* The task: Could you render the entries below as a Markdown table with the columns Number and Text, starting at the line that contains "[dialog] (60, 274)" and stopping after the final entry? Number each row and leave out any blank lines.

==============================

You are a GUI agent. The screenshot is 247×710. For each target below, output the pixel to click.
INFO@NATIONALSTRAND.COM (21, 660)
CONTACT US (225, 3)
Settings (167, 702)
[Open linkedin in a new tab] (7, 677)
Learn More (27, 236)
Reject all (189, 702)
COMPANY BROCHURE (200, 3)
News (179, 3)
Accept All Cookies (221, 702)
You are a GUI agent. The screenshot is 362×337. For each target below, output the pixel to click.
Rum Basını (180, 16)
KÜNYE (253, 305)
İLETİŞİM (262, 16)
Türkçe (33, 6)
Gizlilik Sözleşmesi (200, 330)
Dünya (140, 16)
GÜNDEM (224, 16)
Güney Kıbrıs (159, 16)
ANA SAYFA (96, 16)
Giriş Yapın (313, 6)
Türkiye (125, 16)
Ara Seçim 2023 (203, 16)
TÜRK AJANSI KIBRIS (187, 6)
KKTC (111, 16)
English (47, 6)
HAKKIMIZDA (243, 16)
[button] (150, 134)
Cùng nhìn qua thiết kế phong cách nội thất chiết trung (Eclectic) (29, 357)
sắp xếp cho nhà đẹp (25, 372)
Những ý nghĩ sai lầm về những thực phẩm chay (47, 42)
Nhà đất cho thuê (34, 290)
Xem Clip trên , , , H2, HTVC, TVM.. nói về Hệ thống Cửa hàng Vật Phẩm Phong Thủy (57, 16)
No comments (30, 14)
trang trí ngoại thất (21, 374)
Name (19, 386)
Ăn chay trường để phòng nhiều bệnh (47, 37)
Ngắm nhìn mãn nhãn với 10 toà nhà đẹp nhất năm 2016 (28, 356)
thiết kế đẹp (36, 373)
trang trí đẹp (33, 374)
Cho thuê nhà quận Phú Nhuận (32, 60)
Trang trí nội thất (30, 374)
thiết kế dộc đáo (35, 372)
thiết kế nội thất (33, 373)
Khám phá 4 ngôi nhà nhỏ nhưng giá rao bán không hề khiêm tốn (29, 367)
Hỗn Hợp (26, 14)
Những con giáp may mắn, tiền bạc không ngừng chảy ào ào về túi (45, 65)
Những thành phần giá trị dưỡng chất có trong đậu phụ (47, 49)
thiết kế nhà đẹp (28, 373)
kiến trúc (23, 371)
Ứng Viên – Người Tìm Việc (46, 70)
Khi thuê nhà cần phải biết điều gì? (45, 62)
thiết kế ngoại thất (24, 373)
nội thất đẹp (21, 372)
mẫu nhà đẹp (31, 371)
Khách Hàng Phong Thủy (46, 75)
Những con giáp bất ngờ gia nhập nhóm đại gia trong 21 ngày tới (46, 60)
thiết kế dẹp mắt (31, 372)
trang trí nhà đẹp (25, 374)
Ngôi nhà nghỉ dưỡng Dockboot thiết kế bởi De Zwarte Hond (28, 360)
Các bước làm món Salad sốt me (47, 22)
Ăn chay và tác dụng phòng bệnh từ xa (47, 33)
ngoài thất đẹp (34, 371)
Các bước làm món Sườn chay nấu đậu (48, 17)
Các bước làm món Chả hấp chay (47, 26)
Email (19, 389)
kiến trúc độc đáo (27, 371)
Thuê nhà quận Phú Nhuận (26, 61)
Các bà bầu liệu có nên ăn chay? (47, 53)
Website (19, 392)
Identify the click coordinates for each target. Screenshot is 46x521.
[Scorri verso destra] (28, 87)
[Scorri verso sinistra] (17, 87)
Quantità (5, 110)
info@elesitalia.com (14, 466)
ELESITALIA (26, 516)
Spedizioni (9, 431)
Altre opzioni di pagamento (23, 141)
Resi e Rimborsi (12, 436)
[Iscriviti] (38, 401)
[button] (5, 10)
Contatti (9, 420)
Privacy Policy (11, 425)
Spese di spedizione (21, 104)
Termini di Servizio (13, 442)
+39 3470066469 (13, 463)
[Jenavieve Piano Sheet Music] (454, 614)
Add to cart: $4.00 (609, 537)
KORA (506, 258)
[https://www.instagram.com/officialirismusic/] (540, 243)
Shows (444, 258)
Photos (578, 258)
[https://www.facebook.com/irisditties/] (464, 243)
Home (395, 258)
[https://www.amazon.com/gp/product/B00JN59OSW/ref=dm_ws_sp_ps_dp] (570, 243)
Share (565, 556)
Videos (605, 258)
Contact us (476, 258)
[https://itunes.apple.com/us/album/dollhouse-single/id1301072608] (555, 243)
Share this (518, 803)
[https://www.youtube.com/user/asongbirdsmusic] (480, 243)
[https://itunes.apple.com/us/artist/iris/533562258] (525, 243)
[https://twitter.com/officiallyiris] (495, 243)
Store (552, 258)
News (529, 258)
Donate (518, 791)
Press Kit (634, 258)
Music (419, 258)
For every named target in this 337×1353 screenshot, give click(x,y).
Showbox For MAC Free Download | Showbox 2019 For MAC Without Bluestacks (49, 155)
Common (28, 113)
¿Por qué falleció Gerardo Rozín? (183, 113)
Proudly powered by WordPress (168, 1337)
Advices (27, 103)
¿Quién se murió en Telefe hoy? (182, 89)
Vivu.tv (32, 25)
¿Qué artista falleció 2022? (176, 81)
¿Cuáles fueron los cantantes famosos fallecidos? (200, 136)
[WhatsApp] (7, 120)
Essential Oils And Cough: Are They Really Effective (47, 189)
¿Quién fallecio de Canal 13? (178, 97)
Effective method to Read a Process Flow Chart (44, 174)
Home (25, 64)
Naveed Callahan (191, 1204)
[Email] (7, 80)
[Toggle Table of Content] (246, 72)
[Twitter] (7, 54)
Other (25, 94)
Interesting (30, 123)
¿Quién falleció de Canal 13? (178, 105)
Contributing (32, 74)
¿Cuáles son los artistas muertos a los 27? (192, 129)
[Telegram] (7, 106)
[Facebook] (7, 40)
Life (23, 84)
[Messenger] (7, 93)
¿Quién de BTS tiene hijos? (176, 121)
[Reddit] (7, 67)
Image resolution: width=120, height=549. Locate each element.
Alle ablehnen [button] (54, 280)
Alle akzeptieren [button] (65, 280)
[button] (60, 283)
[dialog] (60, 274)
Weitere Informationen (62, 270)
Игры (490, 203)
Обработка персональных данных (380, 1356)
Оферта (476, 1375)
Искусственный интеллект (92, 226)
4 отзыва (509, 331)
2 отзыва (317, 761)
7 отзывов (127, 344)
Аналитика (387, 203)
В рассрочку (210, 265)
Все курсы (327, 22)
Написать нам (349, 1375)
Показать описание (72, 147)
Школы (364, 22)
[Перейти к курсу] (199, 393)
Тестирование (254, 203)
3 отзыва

==============================

* Solution to this exercise:
| Number | Text |
|---|---|
| 1 | [dialog] (60, 274) |
| 2 | Weitere Informationen (62, 270) |
| 3 | Игры (490, 203) |
| 4 | Обработка персональных данных (380, 1356) |
| 5 | Оферта (476, 1375) |
| 6 | Искусственный интеллект (92, 226) |
| 7 | 4 отзыва (509, 331) |
| 8 | 2 отзыва (317, 761) |
| 9 | 7 отзывов (127, 344) |
| 10 | Аналитика (387, 203) |
| 11 | В рассрочку (210, 265) |
| 12 | Все курсы (327, 22) |
| 13 | Написать нам (349, 1375) |
| 14 | Показать описание (72, 147) |
| 15 | Школы (364, 22) |
| 16 | [Перейти к курсу] (199, 393) |
| 17 | Тестирование (254, 203) |
| 18 | 3 отзыва |